EXTRACT:
JoshuaJeanThree
JoshuaJeanThree

Reputation: 1392

Ideal number of clusters in Weka K-means

I am using Weka's SimpleKMeans function to cluster 96000 terms(as word). Weka takes the number of desired cluster number as parameter. So, it gives 2 to num. of clusters default. The dataset I have is 96000x641000 sparse dataset. At the beginning I gave thu cluster number 10000 but I think it is too much for recommendation process. Is there an approach to calculate #of clusters respect to an algorithm or find the ideal #of clusters?

Upvotes: 1

Views: 3788

Answers (2)

Has QUIT--Anony-Mousse
Has QUIT--Anony-Mousse

Reputation: 77454

K-means is not really designed for sparse data. Plus, it is designed for euclidean distance, and you should be aware that this is not a good choice for high-dimensional data.

Maybe the simplest argument is as follows: The mean of a subset will likely no longer be sparse, so it will be anomalous itself, and closer to the center than the actual data instances. This however means that the means of different clusters will likely be closer to each other than the actual instances to their means, which makes the result highly dubious.

You should at least try k-medians instead (but it is a lot slower), or other measures to preserve sparsity for the means, too. Sure: k-means does cluster the data. The question is, how valid the result is.

See also:

k-means clustering in R on very large, sparse matrix?

Clustering of sparse matrix in python and scipy

Distance Metric for clustering elements in a sparse matrix

clustering on very large sparse matrix?

K-means clustering algorithm run time and complexity

How to do K-means with normalized TF-IDF

Mahout binary data clustering

For a number of failure stories (= questions without a good answer) of running k-means on high-dimensional sparse / binary data.

Upvotes: 1

Abinash Koirala
Abinash Koirala

Reputation: 987

For K-means variant algorithms there is a rule of thumb for the initial prediction of 'k'. Generally it is suitable to take k = (n / 2) ^ 0.5 where n = number of data points.

EXTRACTED DATA:
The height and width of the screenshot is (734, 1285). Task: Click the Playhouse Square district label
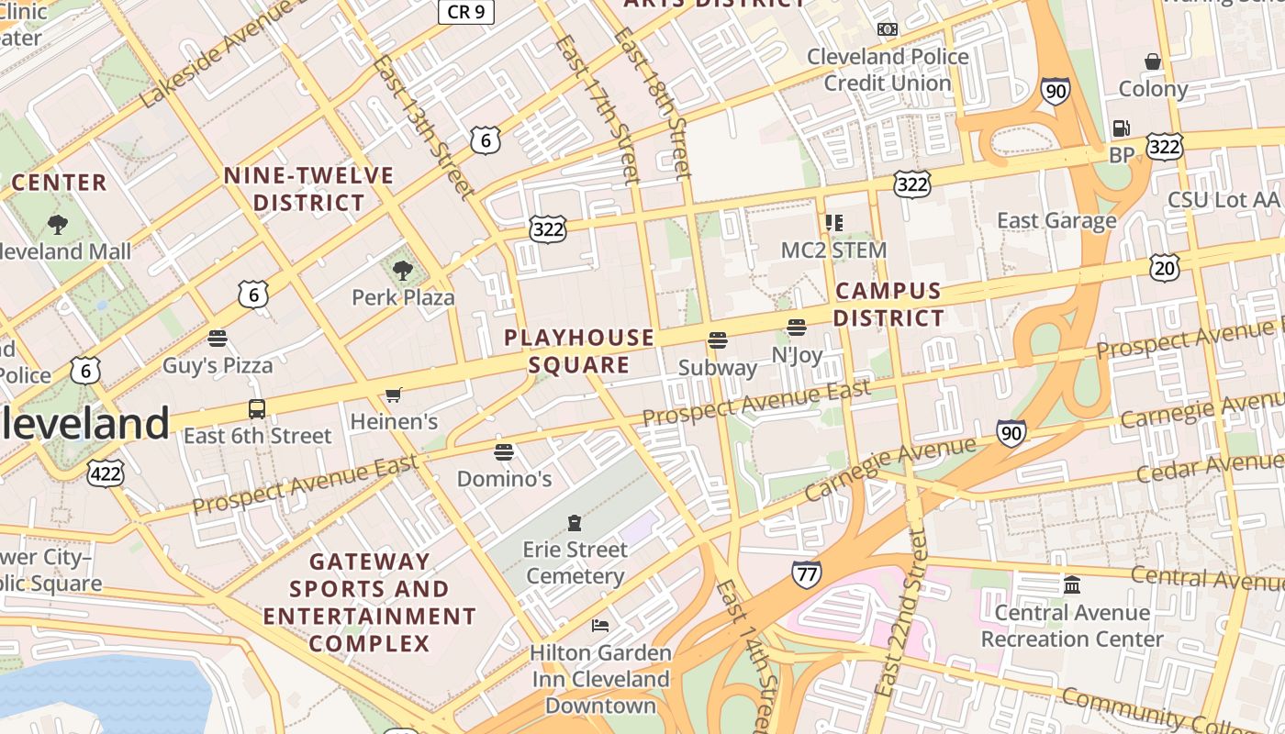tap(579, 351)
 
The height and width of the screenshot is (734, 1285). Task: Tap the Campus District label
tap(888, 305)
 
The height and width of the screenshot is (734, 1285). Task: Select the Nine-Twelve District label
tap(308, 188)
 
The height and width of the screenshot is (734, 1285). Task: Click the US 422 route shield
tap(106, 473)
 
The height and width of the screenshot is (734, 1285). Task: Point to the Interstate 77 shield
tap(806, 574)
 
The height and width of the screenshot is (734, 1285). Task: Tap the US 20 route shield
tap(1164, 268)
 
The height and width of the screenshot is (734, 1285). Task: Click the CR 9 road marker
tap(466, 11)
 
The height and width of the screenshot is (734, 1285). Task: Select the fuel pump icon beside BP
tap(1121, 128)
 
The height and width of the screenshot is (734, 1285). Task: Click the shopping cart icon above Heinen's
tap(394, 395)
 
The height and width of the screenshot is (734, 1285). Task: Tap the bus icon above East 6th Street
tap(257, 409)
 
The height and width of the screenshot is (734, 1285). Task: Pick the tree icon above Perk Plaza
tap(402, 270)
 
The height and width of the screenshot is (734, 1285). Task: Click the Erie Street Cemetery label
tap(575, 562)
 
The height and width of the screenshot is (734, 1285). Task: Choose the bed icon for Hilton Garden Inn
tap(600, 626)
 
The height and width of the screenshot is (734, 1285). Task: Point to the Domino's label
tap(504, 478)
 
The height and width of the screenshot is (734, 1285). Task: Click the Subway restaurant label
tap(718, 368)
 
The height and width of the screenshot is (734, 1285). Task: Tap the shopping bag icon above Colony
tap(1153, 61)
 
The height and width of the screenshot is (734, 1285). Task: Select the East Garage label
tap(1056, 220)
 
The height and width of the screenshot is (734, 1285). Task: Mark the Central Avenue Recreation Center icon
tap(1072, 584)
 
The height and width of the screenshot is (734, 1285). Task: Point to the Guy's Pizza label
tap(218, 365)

YOUR GOAL:
Decide whether each statement below agrees with the Weka K-means discussion, answering yes or no and quoting the deciding words of the discussion exactly. 1. The asker's dataset is a 96000x641000 sparse dataset. 2. One reply recommends k-medians as a faster option than k-means. 3. The rule of thumb for the initial k is based on the number of data points.

TASK OUTPUT:
1. Yes: "The dataset I have is 96000x641000 sparse dataset."
2. No: "You should at least try k-medians instead (but it is a lot slower)"
3. Yes: "k = (n / 2) ^ 0.5 where n = number of data points"